In this study, the investigators will compare: (a) group supervised in-centre and (b) home-based supported exercise programs to see which program is most effective for men with PC on ADT. The investigators will also look at what motivates people to continue to exercise both during a structured program and after the program is complete and will examine which exercise program is most cost-effective.
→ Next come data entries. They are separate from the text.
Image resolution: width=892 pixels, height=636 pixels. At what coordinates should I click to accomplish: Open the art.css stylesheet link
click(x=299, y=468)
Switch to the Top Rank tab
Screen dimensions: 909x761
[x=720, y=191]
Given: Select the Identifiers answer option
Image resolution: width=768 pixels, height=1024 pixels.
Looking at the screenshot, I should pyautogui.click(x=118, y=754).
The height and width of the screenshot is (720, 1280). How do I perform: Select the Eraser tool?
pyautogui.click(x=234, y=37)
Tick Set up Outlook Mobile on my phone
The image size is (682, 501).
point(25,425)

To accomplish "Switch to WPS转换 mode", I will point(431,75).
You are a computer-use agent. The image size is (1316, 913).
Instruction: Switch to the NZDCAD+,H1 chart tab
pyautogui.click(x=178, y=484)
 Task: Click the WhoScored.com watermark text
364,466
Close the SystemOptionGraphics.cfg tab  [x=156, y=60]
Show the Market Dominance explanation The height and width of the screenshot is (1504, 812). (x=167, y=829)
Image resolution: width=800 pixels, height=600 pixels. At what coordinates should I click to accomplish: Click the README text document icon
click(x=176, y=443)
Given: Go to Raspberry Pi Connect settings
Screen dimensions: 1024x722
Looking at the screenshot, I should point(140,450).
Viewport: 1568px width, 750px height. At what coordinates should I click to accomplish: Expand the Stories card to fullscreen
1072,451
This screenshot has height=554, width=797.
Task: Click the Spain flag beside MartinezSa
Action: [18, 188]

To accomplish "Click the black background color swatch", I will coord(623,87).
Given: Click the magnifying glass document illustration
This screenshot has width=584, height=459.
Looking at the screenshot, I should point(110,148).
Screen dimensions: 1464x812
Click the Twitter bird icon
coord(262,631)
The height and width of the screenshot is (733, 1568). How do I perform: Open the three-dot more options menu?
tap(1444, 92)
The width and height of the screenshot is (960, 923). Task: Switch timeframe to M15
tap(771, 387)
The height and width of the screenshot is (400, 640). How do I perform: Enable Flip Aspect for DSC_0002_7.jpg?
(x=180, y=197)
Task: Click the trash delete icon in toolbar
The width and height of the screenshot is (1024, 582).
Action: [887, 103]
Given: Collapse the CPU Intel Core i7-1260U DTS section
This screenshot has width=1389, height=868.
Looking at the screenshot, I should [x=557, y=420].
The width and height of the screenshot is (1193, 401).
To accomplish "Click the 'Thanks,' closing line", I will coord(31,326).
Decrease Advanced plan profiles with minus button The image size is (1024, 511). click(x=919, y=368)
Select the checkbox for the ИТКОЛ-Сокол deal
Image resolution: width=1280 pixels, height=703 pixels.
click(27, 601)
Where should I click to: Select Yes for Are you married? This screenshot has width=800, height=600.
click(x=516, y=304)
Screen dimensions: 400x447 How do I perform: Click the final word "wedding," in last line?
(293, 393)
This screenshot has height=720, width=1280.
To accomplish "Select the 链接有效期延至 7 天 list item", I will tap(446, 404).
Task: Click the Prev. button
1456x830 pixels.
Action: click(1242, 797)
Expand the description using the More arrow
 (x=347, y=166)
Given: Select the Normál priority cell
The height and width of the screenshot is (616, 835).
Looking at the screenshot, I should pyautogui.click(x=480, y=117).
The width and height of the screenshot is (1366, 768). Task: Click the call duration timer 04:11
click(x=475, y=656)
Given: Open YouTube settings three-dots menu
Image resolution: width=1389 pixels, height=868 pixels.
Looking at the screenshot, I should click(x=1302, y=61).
Participants (men with PC on ADT) will be recruited from one of the following cancer centres: Princess Margaret Cancer Centre in Toronto, the Tom Baker Cancer Centre in Calgary, the Southlake Regional Health Centre in Newmarket, and Scarborough and Rouge Hospital - Centenary Site in Scarborough. When a patient agrees to participate, patient will be randomly placed in 1 of 2 exercise programs. All programs will include the same type of exercises (aerobic, resistance and flexibility) and all participants will exercise 4-5 days per week for 30 minutes per day (as tolerated) for the length of the program (6 months). The investigators will look at how men with PC on ADT respond to the exercise program by measuring quality of life (QOL), fatigue and different physical measures before, during, and after the exercise program.
Although the investigators know that supervised one-on-one exercise is most effective at improving ADT side-effects, it is unknown if other forms of exercise are just as beneficial and more financially responsible. This study will allow the investigators to begin to answer these questions so that structured exercise programs become a regular part of PC treatment.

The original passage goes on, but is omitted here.